Task to carry out - Gather every line of the records below that contains the word "Select", and copy each one in full. Match the capitalization exactly.

........

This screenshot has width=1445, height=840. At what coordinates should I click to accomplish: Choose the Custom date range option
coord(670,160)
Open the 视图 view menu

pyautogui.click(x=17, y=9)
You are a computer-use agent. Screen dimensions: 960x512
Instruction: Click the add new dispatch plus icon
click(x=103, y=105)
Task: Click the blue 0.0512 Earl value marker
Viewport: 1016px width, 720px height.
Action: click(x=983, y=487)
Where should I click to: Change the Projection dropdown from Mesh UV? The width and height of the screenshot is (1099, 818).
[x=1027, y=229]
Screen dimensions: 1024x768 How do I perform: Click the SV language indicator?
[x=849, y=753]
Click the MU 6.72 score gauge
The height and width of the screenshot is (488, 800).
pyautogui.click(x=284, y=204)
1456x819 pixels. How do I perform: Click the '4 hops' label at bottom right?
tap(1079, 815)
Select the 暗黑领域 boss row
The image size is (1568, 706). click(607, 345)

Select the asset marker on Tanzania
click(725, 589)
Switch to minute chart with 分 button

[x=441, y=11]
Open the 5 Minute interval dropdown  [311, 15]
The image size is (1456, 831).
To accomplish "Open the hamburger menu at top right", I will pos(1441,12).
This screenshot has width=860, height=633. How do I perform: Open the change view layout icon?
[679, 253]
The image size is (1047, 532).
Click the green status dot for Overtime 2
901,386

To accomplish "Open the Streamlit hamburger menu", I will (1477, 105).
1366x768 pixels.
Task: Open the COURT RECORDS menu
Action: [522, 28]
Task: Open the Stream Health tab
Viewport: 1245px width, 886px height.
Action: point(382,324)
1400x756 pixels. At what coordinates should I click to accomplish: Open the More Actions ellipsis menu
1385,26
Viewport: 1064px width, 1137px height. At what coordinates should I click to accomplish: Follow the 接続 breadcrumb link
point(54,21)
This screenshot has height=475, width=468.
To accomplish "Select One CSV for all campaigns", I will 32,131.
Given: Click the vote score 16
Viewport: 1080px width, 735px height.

........

Solution for this problem -
Select the 暗黑领域 boss row
Select the asset marker on Tanzania
To accomplish "Select One CSV for all campaigns", I will 32,131.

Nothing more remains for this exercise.